[Stored items from a collection]
▽

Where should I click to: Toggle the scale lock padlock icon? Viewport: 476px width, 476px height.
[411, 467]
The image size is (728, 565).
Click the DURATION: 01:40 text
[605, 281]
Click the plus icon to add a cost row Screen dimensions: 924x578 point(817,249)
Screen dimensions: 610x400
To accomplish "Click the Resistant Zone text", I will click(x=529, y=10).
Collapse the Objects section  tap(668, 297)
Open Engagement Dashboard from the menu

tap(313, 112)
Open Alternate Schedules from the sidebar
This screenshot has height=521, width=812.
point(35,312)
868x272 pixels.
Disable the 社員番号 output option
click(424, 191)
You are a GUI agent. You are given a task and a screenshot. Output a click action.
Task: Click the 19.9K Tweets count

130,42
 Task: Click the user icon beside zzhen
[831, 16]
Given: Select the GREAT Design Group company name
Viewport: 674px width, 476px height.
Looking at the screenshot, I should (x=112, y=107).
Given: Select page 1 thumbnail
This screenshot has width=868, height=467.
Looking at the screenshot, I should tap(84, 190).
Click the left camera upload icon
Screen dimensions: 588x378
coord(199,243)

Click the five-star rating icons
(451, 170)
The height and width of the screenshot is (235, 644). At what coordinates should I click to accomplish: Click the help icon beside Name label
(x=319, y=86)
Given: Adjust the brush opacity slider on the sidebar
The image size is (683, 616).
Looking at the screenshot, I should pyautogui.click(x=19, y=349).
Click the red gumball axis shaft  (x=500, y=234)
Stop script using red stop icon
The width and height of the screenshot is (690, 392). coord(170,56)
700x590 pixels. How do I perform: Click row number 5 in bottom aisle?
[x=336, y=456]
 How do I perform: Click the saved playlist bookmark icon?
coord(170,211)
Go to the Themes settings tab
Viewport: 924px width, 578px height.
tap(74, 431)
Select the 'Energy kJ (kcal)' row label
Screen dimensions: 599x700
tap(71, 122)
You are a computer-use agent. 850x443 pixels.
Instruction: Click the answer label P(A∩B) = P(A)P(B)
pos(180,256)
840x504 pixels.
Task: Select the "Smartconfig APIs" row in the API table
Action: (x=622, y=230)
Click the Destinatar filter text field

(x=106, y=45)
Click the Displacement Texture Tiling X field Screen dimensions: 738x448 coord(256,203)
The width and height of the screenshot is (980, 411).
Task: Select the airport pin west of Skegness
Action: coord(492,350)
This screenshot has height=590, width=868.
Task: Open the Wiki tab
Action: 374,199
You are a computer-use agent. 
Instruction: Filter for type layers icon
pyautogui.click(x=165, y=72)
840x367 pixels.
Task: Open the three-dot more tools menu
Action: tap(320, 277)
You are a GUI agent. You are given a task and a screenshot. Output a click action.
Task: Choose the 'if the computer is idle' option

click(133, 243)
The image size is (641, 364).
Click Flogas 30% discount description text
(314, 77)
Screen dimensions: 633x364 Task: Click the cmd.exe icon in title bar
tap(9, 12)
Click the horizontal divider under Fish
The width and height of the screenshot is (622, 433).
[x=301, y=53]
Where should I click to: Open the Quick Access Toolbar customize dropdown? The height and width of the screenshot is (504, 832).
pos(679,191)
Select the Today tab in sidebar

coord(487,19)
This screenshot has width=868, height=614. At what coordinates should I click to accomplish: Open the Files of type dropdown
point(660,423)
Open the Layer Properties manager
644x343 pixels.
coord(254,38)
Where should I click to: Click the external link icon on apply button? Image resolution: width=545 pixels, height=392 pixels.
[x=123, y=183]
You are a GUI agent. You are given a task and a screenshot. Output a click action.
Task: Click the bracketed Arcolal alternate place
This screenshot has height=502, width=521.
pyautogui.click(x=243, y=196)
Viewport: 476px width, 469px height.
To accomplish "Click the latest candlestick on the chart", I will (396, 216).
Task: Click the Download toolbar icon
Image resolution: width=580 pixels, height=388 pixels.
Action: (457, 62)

△

__YOUR GOAL__: The required response is a complete, exact copy of the records.

__RESPONSE TO THIS EXERCISE__:
Where should I click to: Toggle the scale lock padlock icon? Viewport: 476px width, 476px height.
[411, 467]
The image size is (728, 565).
Click the DURATION: 01:40 text
[605, 281]
Click the plus icon to add a cost row Screen dimensions: 924x578 point(817,249)
Screen dimensions: 610x400
To accomplish "Click the Resistant Zone text", I will click(x=529, y=10).
Collapse the Objects section  tap(668, 297)
Open Engagement Dashboard from the menu

tap(313, 112)
Open Alternate Schedules from the sidebar
This screenshot has height=521, width=812.
point(35,312)
868x272 pixels.
Disable the 社員番号 output option
click(424, 191)
You are a GUI agent. You are given a task and a screenshot. Output a click action.
Task: Click the 19.9K Tweets count

130,42
 Task: Click the user icon beside zzhen
[831, 16]
Given: Select the GREAT Design Group company name
Viewport: 674px width, 476px height.
Looking at the screenshot, I should (x=112, y=107).
Given: Select page 1 thumbnail
This screenshot has width=868, height=467.
Looking at the screenshot, I should tap(84, 190).
Click the left camera upload icon
Screen dimensions: 588x378
coord(199,243)

Click the five-star rating icons
(451, 170)
The height and width of the screenshot is (235, 644). At what coordinates should I click to accomplish: Click the help icon beside Name label
(x=319, y=86)
Given: Adjust the brush opacity slider on the sidebar
The image size is (683, 616).
Looking at the screenshot, I should pyautogui.click(x=19, y=349).
Click the red gumball axis shaft  (x=500, y=234)
Stop script using red stop icon
The width and height of the screenshot is (690, 392). coord(170,56)
700x590 pixels. How do I perform: Click row number 5 in bottom aisle?
[x=336, y=456]
 How do I perform: Click the saved playlist bookmark icon?
coord(170,211)
Go to the Themes settings tab
Viewport: 924px width, 578px height.
tap(74, 431)
Select the 'Energy kJ (kcal)' row label
Screen dimensions: 599x700
tap(71, 122)
You are a computer-use agent. 850x443 pixels.
Instruction: Click the answer label P(A∩B) = P(A)P(B)
pos(180,256)
840x504 pixels.
Task: Select the "Smartconfig APIs" row in the API table
Action: (x=622, y=230)
Click the Destinatar filter text field

(x=106, y=45)
Click the Displacement Texture Tiling X field Screen dimensions: 738x448 coord(256,203)
The width and height of the screenshot is (980, 411).
Task: Select the airport pin west of Skegness
Action: coord(492,350)
This screenshot has height=590, width=868.
Task: Open the Wiki tab
Action: 374,199
You are a computer-use agent. 
Instruction: Filter for type layers icon
pyautogui.click(x=165, y=72)
840x367 pixels.
Task: Open the three-dot more tools menu
Action: tap(320, 277)
You are a GUI agent. You are given a task and a screenshot. Output a click action.
Task: Choose the 'if the computer is idle' option

click(133, 243)
The image size is (641, 364).
Click Flogas 30% discount description text
(314, 77)
Screen dimensions: 633x364 Task: Click the cmd.exe icon in title bar
tap(9, 12)
Click the horizontal divider under Fish
The width and height of the screenshot is (622, 433).
[x=301, y=53]
Where should I click to: Open the Quick Access Toolbar customize dropdown? The height and width of the screenshot is (504, 832).
pos(679,191)
Select the Today tab in sidebar

coord(487,19)
This screenshot has width=868, height=614. At what coordinates should I click to accomplish: Open the Files of type dropdown
point(660,423)
Open the Layer Properties manager
644x343 pixels.
coord(254,38)
Where should I click to: Click the external link icon on apply button? Image resolution: width=545 pixels, height=392 pixels.
[x=123, y=183]
You are a GUI agent. You are given a task and a screenshot. Output a click action.
Task: Click the bracketed Arcolal alternate place
This screenshot has height=502, width=521.
pyautogui.click(x=243, y=196)
Viewport: 476px width, 469px height.
To accomplish "Click the latest candlestick on the chart", I will (396, 216).
Task: Click the Download toolbar icon
Image resolution: width=580 pixels, height=388 pixels.
Action: (457, 62)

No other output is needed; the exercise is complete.